**To do:**
(A) Answer these questions from the passage on Islam and moderates, one line each, marked as they are:
(i) Who, according to the president's quoted words, hijacked a great religion?
(ii) What question does the passage say we have lost our voice on?
(iii) How does the passage describe the militants?
(B) For each statement, say whether it agrees with the passage on Islam and moderates. Answer yes or no and quote the words that decide it.
(i) A commitment to toleration is the same as a commitment against examination.
(ii) The authentic moderates are winning the battles for their communities.
(iii) Within hours of the 9/11 attacks, the government announced that Islam was not the enemy.
(C) Reproduce the passage on Islam and moderates word for word, starting with "But we have" and going on through "to grapple with.".

**Extract provided:**
____

It led our government, within hours of the 9/11 attacks, to announce to the world that Islam was not and is not our enemy. Repeatedly, the president himself has said it: "The 19 suicide terrorists hijacked a great religion." The message from all our top officials has been abundantly clear: "That's that; Islam off the table; no need to go deeper."
But we have the ostrich routine way too far. A commitment in favor of toleration is not the same as a commitment against examination. We have been so paralyzed by the fear of being portrayed as an enemy of Islam — as an enemy of a creed practiced by perhaps a billion people worldwide — that we've lost our voice on a very salient question: What will be the Islam of the 21st century? Will it be the Islam of the militants, or the Islam of the moderates? That's the reality we need to grapple with.
Let's make no mistake about this: We have a crucial national-security interest in the outcome of that struggle. We need the moderates to win. And here, when I speak of moderates, I am not talking about those who merely pay lip service to moderation. I am not talking about those who take advantage of America's benign traditions and our reluctance to examine the religious practices of others. I am not talking about those who use that blind eye we turn as an opportunity to be apologists, enablers, and supporters of terrorists.
I am talking about authentic moderates: millions of Muslims who want an enlightened, tolerant, and engaged Islam for today's world. Those people need our help in the worst way. They are losing the battles for their communities. The militants may not be a majority, but they are a vocal, aggressive minority — and they are not nearly as much of a small fringe as we'd like to believe.

____

**Provided material:**
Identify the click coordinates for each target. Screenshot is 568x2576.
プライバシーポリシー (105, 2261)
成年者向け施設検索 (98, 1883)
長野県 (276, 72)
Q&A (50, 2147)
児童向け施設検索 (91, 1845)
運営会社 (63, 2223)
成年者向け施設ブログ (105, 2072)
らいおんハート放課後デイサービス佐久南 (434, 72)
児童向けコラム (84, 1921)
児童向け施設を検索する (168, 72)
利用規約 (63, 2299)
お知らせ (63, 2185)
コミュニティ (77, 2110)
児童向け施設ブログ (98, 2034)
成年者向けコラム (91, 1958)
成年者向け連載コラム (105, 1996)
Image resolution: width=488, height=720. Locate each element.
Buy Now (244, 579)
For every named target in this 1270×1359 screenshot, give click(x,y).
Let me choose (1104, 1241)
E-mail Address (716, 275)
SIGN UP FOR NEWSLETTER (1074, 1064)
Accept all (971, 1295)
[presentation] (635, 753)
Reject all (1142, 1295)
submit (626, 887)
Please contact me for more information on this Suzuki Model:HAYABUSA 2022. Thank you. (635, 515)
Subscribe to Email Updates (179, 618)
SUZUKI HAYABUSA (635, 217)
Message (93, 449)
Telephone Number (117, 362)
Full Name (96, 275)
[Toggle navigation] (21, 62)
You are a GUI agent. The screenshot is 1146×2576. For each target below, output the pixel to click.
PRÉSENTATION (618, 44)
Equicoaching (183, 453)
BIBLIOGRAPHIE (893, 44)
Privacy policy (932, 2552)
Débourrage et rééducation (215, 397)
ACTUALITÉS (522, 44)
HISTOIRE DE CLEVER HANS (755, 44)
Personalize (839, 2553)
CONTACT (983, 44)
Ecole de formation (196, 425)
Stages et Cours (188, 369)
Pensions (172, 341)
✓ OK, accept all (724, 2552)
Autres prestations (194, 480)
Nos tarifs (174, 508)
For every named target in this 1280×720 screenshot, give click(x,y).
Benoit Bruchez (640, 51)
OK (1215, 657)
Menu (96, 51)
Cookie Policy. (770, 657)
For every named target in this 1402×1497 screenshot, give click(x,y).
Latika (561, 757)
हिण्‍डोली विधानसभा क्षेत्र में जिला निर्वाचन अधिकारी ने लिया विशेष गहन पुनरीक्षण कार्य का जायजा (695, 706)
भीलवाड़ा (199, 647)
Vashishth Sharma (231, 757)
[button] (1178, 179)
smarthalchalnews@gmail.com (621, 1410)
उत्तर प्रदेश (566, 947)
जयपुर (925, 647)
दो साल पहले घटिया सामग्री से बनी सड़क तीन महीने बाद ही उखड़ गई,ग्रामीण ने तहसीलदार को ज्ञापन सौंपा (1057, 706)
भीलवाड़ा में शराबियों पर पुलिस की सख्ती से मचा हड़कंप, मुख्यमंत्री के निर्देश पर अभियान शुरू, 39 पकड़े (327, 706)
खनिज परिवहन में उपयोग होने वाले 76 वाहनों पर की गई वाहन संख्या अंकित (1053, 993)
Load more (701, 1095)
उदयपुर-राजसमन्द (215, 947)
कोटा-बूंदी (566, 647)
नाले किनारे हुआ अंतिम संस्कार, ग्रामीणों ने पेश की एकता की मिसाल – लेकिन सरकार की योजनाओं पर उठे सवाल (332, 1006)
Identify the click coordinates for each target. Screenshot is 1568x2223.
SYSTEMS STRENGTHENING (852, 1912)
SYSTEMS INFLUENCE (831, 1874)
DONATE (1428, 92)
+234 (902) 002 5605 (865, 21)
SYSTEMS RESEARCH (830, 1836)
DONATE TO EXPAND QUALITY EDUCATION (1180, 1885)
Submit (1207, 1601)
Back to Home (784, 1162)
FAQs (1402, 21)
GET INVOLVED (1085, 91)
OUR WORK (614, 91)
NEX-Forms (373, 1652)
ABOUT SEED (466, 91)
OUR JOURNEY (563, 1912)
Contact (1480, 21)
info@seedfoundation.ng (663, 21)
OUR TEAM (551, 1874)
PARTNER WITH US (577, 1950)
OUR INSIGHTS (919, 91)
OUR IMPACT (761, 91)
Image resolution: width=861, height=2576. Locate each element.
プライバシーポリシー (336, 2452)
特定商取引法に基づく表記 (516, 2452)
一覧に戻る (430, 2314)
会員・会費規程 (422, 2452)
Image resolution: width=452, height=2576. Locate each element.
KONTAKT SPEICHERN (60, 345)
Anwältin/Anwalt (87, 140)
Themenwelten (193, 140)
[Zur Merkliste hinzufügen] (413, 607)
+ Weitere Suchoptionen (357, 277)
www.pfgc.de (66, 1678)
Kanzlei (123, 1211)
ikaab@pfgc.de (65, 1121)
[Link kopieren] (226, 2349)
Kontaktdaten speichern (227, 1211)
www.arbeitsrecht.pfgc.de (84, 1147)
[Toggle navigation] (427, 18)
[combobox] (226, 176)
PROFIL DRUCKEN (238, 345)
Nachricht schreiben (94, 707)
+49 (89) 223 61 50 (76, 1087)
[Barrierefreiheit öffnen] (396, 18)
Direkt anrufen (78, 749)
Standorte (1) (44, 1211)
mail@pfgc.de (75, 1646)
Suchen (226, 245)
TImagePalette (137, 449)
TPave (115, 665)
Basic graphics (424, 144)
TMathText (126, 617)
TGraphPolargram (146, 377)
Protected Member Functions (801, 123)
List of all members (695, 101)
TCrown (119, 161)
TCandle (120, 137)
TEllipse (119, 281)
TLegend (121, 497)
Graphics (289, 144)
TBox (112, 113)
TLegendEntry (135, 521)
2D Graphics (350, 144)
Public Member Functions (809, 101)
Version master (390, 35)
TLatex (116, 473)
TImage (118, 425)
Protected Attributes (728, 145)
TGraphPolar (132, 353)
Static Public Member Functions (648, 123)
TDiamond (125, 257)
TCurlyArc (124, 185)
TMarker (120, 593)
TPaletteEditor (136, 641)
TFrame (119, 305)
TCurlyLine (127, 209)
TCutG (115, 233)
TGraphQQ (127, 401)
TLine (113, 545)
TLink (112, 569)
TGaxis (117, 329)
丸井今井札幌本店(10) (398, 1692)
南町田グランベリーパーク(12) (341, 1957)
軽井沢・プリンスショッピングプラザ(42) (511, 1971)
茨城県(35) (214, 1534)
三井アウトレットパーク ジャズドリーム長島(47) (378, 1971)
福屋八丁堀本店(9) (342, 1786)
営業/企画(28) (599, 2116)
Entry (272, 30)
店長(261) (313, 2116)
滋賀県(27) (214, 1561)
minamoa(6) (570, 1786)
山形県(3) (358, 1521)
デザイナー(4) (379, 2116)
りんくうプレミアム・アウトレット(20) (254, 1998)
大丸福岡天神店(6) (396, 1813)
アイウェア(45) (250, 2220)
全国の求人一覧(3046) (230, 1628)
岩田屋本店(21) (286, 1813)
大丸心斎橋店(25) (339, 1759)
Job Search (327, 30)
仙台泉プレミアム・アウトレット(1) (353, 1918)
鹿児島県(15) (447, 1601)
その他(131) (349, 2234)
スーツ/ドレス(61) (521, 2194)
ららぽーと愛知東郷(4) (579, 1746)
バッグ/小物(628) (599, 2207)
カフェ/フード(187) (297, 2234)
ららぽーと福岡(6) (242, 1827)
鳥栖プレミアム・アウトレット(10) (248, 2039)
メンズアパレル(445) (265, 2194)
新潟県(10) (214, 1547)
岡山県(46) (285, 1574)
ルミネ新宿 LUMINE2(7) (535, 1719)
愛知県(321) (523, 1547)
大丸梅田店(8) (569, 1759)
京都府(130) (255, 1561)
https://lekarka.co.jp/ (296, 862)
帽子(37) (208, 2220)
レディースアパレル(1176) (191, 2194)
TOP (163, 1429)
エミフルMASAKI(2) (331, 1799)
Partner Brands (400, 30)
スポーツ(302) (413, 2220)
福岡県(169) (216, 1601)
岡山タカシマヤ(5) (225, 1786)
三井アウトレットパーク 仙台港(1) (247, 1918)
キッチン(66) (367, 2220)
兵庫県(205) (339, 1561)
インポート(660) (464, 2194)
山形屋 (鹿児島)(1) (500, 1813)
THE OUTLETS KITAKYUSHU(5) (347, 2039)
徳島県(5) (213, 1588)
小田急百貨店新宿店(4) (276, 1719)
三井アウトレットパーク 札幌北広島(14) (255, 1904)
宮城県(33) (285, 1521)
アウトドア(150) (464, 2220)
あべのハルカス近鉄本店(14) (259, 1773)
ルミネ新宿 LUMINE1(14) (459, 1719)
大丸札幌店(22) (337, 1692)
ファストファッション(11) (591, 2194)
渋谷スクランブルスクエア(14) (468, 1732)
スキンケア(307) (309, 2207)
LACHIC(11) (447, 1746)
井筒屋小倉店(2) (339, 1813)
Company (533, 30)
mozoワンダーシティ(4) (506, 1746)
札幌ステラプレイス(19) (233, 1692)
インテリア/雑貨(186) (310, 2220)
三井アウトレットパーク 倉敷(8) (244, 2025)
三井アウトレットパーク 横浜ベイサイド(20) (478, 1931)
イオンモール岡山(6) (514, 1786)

____

**Answers to the tasks:**
(A)
(i) The 19 suicide terrorists.
(ii) What will be the Islam of the 21st century?
(iii) As a vocal, aggressive minority.

(B)
(i) No: "A commitment in favor of toleration is not the same as a commitment against examination."
(ii) No: "They are losing the battles for their communities."
(iii) Yes: "within hours of the 9/11 attacks, to announce to the world that Islam was not and is not our enemy."

(C)
But we have the ostrich routine way too far. A commitment in favor of toleration is not the same as a commitment against examination. We have been so paralyzed by the fear of being portrayed as an enemy of Islam — as an enemy of a creed practiced by perhaps a billion people worldwide — that we've lost our voice on a very salient question: What will be the Islam of the 21st century? Will it be the Islam of the militants, or the Islam of the moderates? That's the reality we need to grapple with.